AIM |
Could you edit the records below so that "page heading" becomes "page title" throughout, with everything else left unchanged? Leave the pictures out of your answer.

Extracted records
>> Begin

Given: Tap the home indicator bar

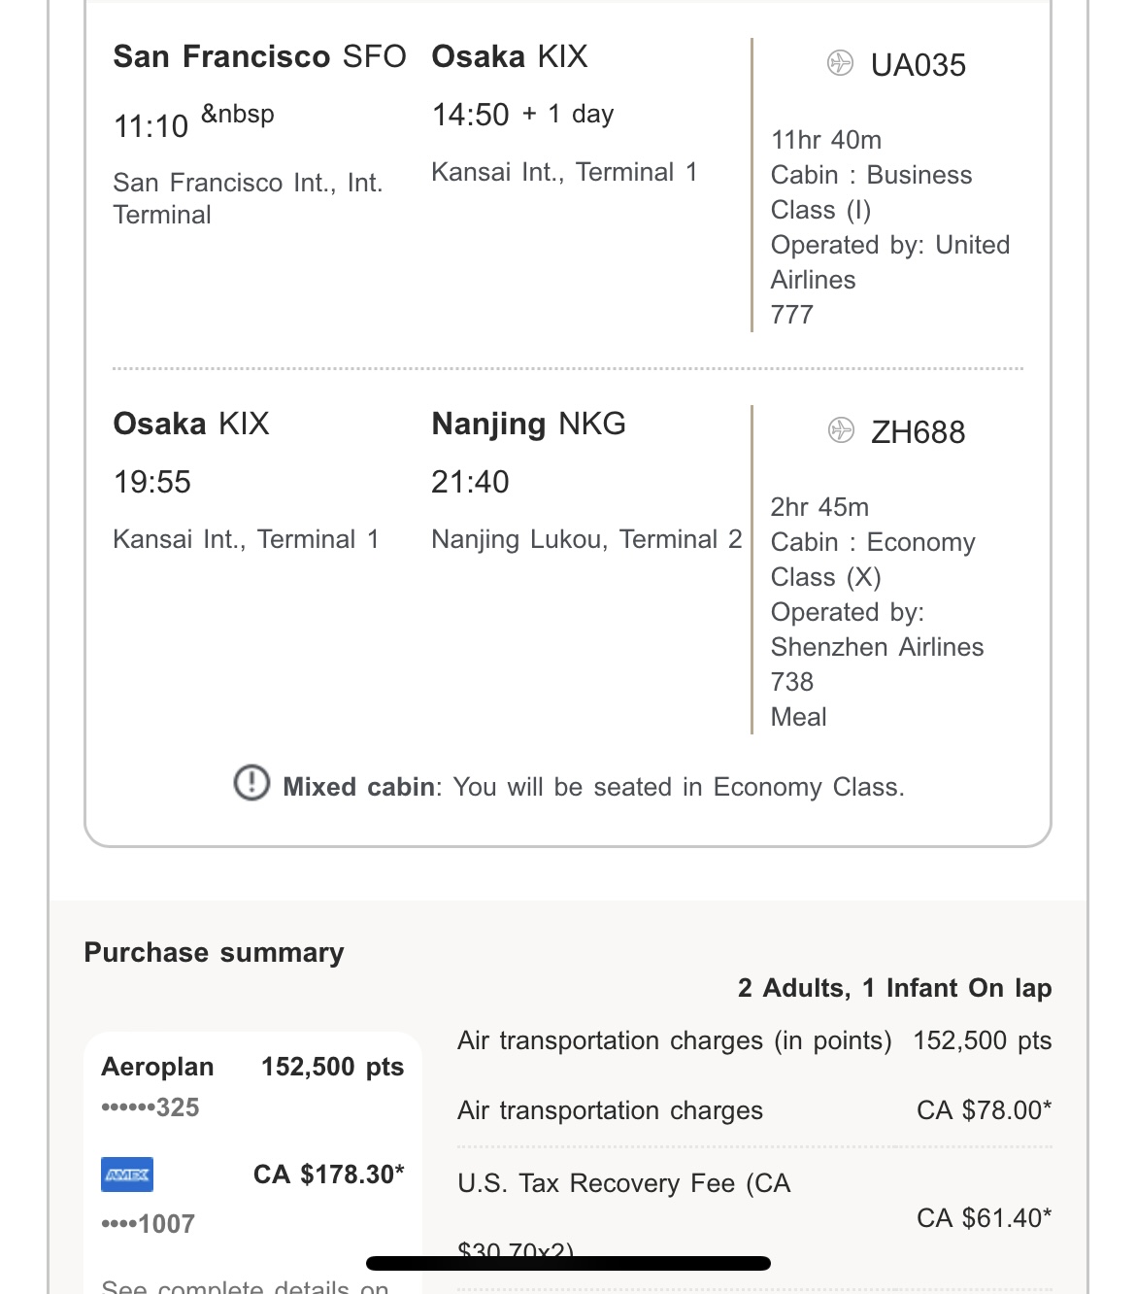Looking at the screenshot, I should [x=568, y=1263].
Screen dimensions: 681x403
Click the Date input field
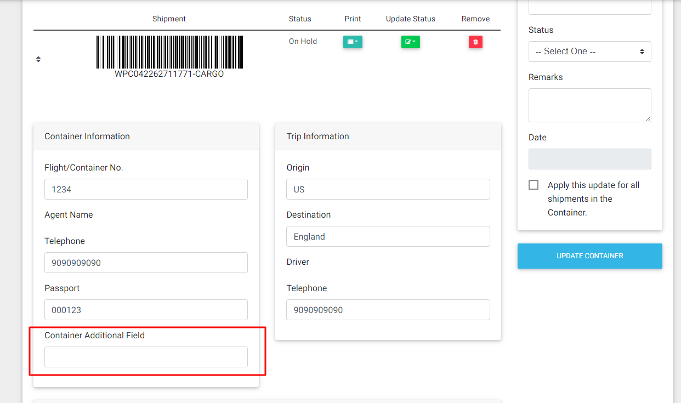pyautogui.click(x=589, y=159)
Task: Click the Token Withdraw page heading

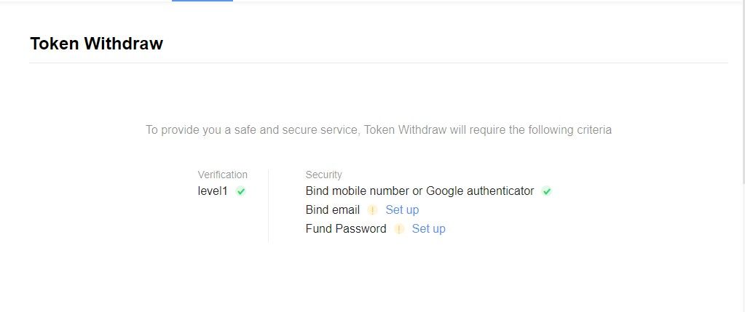Action: tap(96, 43)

>> End

EXERCISE ANSWER |
Given: Tap the home indicator bar

Looking at the screenshot, I should [x=568, y=1263].
Screen dimensions: 681x403
Click the Date input field
pyautogui.click(x=589, y=159)
Task: Click the Token Withdraw page title

Action: tap(96, 43)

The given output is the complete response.